By Daulton Dickey | September 8, 2006

The post World War II landscape saw several new peculiarities dotting the horizon. With the baby boom in full bloom, corporate America grew by leaps and bounds and created the modern businessman. These men, intent on furthering their company’s annual quotient, skewed ethics on a scale never before seen in business. Sacrificing family for business, this new fangled businessman, commonly referred to as ‘the man in the gray flannel suit,’ took American business to new heights, while abandoning a generation of children—kids who would revolt a decade later during the decadent ‘60’s.

Caught between family and work, past and present is Tom Rath (Gregory Peck), in “The Man in the Gray Flannel Suit.” In Nunnally Johnson’s contemplative 1956 drama, Rath is a man who seems burnt out by work. An ad executive in Manhattan, he lives in a nearby suburb and commutes back and forth to work everyday. With his vocation taking up the bulk of his time, Rath has little time for his wife and kids, a precocious bunch with whom he grows more distant by the day.

From here we’re introduced to a bevy of lengthy flashbacks involving Rath’s experiences during the Second World War, focusing on an affair he had with an Italian woman while he was waiting to go to the front. Both past and present collide when Rath, always perceived as the ideal father and consummate businessman, discovers that he fathered a child during the war.

While the film’s plodding and often meandering, the script does manage to keep focused on Rath’s character—ultimately the point of the film. Rath is a quiet, complex character struggling to maintain the familial status quo while working to overcome his own moral ambiguity. Although he is a sympathetic character, the script’s unevenness ultimately serves to work against him. The flashbacks are at times interminable and would have worked better within the framework of “The Man in the Gray Flannel Suit” had they been truncated. Given the nature of this story, they are necessary, but they’re often written so obtusely that they struggle to sustain themselves.

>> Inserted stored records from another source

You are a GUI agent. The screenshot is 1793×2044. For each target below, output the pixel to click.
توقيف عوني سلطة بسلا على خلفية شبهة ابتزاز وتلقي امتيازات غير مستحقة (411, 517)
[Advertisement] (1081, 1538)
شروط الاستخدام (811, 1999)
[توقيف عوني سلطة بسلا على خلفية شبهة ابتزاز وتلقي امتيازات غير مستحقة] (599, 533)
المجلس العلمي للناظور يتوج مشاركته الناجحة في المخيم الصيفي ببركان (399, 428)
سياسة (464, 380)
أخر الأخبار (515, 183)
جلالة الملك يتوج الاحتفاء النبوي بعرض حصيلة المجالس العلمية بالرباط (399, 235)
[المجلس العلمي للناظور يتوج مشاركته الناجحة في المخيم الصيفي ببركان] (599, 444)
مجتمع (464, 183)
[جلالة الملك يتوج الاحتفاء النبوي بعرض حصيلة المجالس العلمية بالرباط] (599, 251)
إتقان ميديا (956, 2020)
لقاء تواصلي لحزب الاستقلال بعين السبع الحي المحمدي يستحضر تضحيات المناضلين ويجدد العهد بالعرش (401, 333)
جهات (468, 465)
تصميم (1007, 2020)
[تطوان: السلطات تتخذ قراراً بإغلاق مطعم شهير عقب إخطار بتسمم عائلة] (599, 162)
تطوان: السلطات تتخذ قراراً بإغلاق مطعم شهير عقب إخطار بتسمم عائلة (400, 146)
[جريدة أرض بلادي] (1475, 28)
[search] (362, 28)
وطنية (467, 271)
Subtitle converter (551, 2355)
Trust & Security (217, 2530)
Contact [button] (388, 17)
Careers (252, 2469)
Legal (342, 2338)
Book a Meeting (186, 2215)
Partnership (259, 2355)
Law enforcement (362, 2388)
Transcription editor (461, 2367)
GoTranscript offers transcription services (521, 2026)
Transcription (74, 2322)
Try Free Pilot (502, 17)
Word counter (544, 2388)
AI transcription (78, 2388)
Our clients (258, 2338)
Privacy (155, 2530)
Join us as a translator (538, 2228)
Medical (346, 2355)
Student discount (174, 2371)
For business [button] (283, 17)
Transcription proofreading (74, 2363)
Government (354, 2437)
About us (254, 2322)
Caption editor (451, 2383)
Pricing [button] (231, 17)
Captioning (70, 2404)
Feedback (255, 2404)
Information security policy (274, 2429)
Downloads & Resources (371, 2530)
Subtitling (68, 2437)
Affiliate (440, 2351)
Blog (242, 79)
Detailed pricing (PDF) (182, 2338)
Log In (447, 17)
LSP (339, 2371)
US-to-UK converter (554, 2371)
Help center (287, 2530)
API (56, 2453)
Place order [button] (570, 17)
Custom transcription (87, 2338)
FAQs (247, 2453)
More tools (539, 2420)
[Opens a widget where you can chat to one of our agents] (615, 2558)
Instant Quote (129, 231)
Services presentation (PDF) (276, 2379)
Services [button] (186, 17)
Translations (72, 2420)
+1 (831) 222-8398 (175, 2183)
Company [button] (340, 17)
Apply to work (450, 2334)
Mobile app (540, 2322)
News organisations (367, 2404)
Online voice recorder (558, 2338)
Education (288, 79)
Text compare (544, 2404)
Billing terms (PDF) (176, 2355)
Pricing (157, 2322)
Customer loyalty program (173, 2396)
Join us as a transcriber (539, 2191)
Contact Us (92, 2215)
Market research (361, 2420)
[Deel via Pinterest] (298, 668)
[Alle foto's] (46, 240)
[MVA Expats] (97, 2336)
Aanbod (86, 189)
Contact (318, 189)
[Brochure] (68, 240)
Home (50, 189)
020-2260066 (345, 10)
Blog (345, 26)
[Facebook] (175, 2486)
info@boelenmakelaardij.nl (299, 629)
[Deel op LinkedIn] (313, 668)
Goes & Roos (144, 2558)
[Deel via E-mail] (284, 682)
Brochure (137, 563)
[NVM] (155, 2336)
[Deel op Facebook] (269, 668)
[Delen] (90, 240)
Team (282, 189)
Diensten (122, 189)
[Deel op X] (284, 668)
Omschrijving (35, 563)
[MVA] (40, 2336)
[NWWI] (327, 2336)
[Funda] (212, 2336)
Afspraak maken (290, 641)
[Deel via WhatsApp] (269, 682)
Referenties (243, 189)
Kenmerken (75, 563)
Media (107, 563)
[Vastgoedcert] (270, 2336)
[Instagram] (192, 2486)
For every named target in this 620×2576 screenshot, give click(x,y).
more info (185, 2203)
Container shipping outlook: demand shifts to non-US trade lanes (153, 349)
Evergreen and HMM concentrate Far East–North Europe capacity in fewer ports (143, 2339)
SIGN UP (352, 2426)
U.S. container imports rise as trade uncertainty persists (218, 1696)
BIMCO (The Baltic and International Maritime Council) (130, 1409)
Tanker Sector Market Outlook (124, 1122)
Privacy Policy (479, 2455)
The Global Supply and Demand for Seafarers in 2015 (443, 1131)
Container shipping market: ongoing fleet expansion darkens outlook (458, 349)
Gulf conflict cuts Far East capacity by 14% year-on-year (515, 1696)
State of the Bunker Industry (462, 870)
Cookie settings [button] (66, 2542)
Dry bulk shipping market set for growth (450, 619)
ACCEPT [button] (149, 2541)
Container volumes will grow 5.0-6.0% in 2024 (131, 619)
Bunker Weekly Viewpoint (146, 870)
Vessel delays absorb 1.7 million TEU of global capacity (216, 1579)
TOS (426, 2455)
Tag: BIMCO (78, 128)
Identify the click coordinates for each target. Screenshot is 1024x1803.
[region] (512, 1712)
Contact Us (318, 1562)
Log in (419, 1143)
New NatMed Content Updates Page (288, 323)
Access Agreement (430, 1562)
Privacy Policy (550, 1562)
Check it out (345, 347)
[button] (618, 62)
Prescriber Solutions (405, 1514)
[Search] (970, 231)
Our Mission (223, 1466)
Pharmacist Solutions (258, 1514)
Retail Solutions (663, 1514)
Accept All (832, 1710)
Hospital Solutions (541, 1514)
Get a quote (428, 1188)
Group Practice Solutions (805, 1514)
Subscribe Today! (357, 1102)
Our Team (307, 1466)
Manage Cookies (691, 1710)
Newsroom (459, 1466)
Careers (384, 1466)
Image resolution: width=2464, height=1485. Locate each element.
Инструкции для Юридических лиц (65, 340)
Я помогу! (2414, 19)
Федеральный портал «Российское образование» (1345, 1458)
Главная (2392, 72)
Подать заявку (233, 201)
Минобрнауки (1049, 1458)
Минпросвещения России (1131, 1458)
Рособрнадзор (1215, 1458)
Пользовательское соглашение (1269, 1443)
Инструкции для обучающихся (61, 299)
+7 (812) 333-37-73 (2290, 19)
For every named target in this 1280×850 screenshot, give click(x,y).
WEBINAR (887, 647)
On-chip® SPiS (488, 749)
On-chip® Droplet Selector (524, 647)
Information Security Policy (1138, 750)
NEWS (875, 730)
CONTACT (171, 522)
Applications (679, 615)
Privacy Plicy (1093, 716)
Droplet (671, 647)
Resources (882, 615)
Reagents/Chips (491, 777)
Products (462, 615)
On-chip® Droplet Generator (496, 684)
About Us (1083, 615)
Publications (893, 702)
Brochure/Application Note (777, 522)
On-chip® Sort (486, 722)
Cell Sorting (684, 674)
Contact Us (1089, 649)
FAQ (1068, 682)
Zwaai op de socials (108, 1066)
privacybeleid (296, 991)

As another reviewer has stated, “The Man in the Gray Flannel Suit” doesn’t work as well as a film as it does to document a specific time and place: the Manhattan business world in the 1950’s. We’re introduced to a world here that simply does not exist anymore. There are no computers to distract people. No cell phones and email. Just human interaction, and the simplicity of living in a time when everything was changing—for better or worse—and those on the front were either too ambitious or ignorant to note the significance of their progression. As a film, we’re treated to an overly long, sometimes interminable movie that can’t maintain its focus. As for the performances, Peck is Peck; a stiff, stifled actor who only superficially inhabits his character. It worth watching, however, for the moments in which it gets it right. When “The Man in the Gray Flannel Suit” hits the right notes, it sings like few movies of its time. The problem, of course, is director Nunnally Johnson and crew failed to hit those notes more often.